News Local/State

Six Cases Of Seoul Virus Traced To Two Rat-Breeding Operations In Illinois

 
A brown rat.

A domesticated brown rat. Wikimedia Commons

State Public Health officials are warning people who own or breed rats to watch out for the Seoul virus.

Six people in Illinois and two in Wisconsin have been found to have the virus, caught from rats that were traced to two rat-breeding operations in Illinois.

Public Health spokesperson Melanie Arnold says the two ratteries, located in the northwest and east-central parts of the state, have voluntarily stopped selling rats.

Rats don’t get sick from the Seoul virus, but they can spread it to people who sometimes show flu-like symptoms -- and in the worst cases, kidney failure.
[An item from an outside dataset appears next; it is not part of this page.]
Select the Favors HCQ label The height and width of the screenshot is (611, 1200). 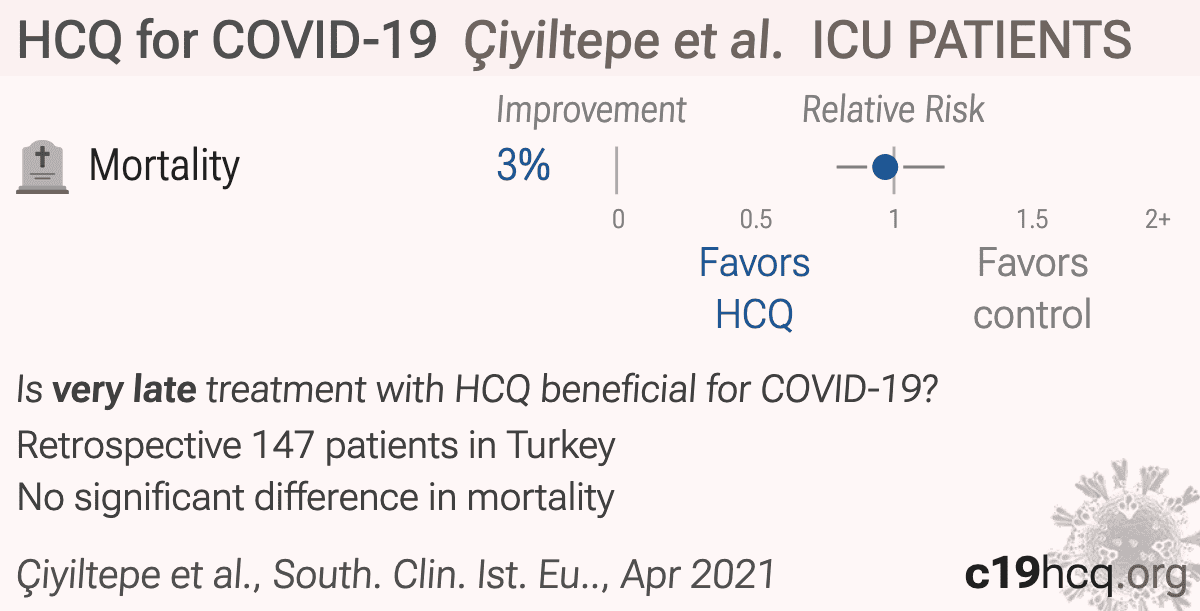[x=754, y=289]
Arnold says the virus can result in death, but only in about 1-2% of cases. Only one of the five people found to have the Seoul virus in Illinois actually got sick.
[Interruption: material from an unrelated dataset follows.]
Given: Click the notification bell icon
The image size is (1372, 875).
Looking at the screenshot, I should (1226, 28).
Beth Chan is a rat breeder in Champaign, who hasn’t been affected the Seoul virus. She won’t breeding her rats again until next fall, but when the time comes, she wants to test for the virus, if she can.

“I’m hoping that they’ll add it to the tests that I can do, just so I can add that to something that I can screen for”, said Chan. “And it’s something that I even am considering just testing myself for, like seeing if I can go to my doctor and be tested for that myself.”

Chan also runs the North American Rat Registry, which records pedigrees for approximately 28,300 rats in the U-S and Canada. Chan says she’s in touch with other rat breeders who are asking questions about the Seoul virus.

“There’s been a lot of concern”, said Chan, “with people asking what’s going on, what have we found out so far? Do we know who’s affected? Do we know who they’ve worked with?”

The Seoul virus is only spread by rats, usually the brown or Norway rat. It can spread from rat to human, but not from person to person.  Arnold with the Illinois Department of Public Health says the virus is prevalent in Asia, and its outbreak in two Illinois ratteries is the first time it’s been reported in the U-S --- although there may have been unrecorded cases in the wild.